Finally, I needed a label for my “experimental” beers. Basically any beer I tried that was outside the Belgian canon. For this, I chose the raven. And since I need to be reminded that non Belgian styles are heretical (I kid!), I asked Kirsten for a foreboding raven, wings spread, sitting on a cross, in front of the full moon. The Raven was also a bar we used to go to in high school so it worked well.
And now…
At this point, the brewing is becoming more than a hobby and I am considering some possibilities for moving forward with some kind of beer related business. San Diego, where I currently live, is awash with breweries but we only have one of the 120 or so that specializes in Belgian beers and they have veered off into the weird experimental realm of flavored beers (earl grey infused pale ales, guava beer, etc.). I think it’s partially because they are too close to Los Angeles. San Diego is known for it’s India Pale Ales but so many people lament the fact that that is all they can find to drink, that I think there is a significant market for something new and fresh.

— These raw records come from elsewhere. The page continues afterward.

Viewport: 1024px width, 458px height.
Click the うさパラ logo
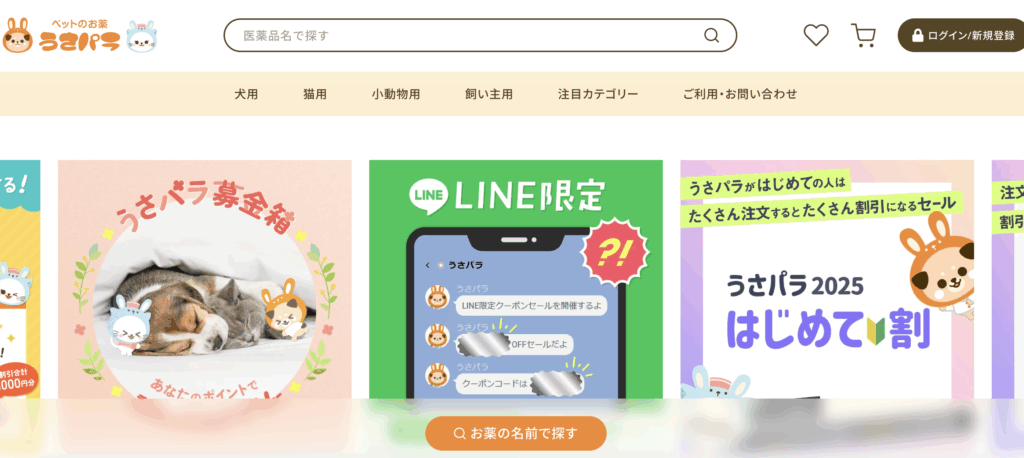(x=80, y=35)
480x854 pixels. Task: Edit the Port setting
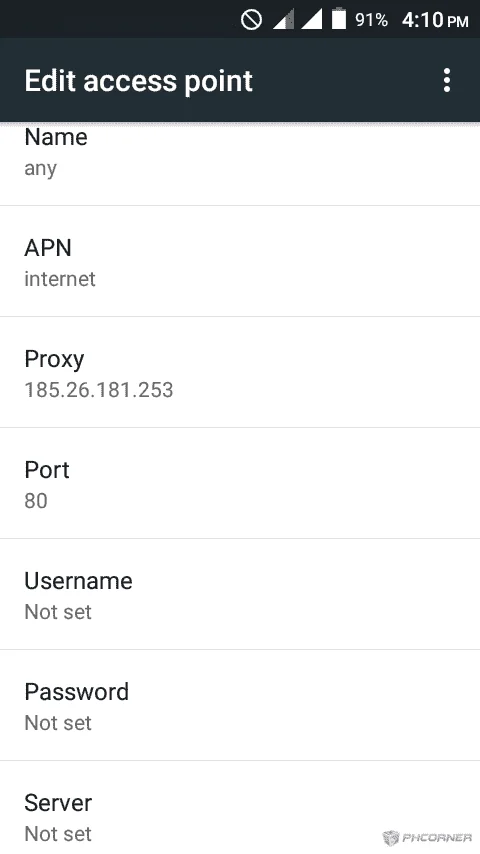240,484
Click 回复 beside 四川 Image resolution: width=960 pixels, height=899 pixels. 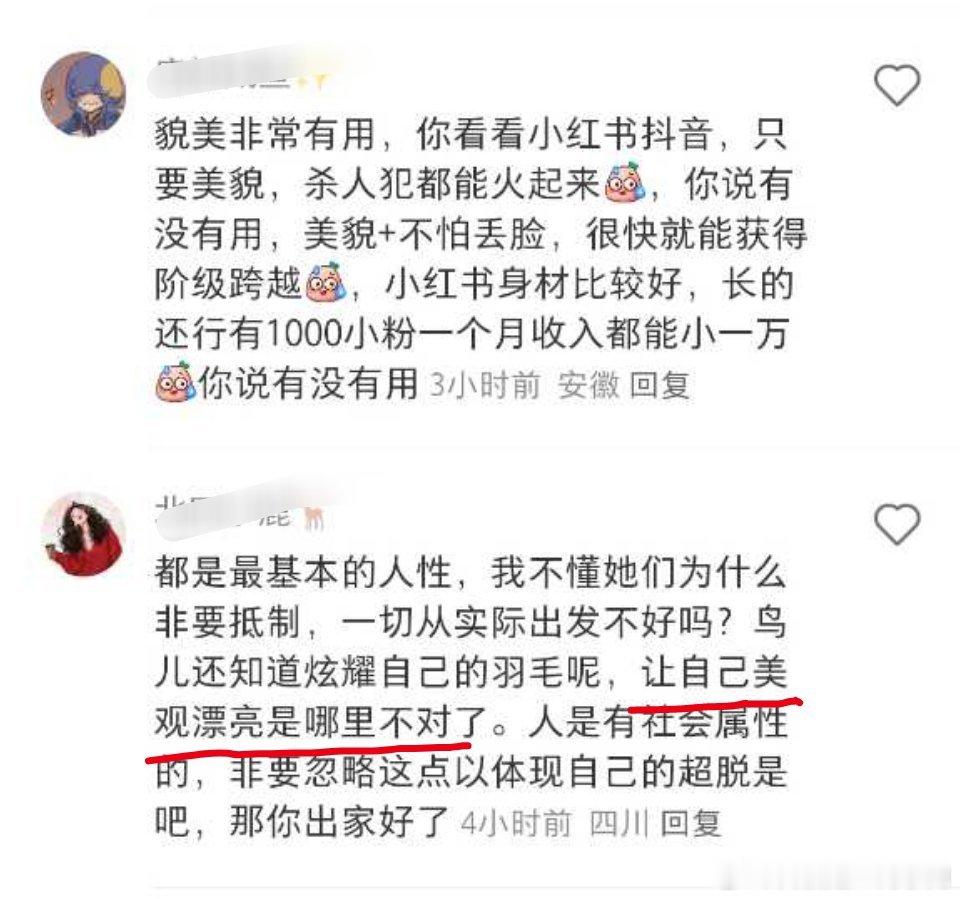[691, 824]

The blatantly obvious answer is a brewery. But the other possibility that springs from the Belgian tradition is a brasserie. A true brasserie would be made up of a smallish brewery with an attached casual restaurant. Or a casual restaurant with a smallish brewery attached, depending on your personal priorities.
There is a myth in Belgium about a guy named Cambrinus. It’s a long, involved story about a young man who makes a deal with the devil to get revenge on the girl who spurned him. He becomes a famous musician but then makes a fortune when he starts making beer to quench the thirst fo the villagers who are compelled to dance when he plays for them. He is proclaimed the King of Beer with a crown and everything (yes, Anheiser Busch stole that from the Belgians). Eventually, the devil comes to collect but Cambrinus has already died and had his soul turned into a beer barrel so the devil can’t find him. It makes very little sense and the ending sounds a bit like the way I used to close out stories for my daughter when she should already have been asleep.
Thus, there are two final painting pieces of the puzzle remaining.
First would be a painting of the devil (I’m thinking a satyr – torso and face of a man with the legs and horns of a goat – rather than the weird guy with a cape, and a pitchfork of my catholic school youth). He is standing in a medieval town square by a stack of barrels looking pissed off. One of the barrels has a crown on the side.
The second would be a simple painting of that barrel with the crown on it.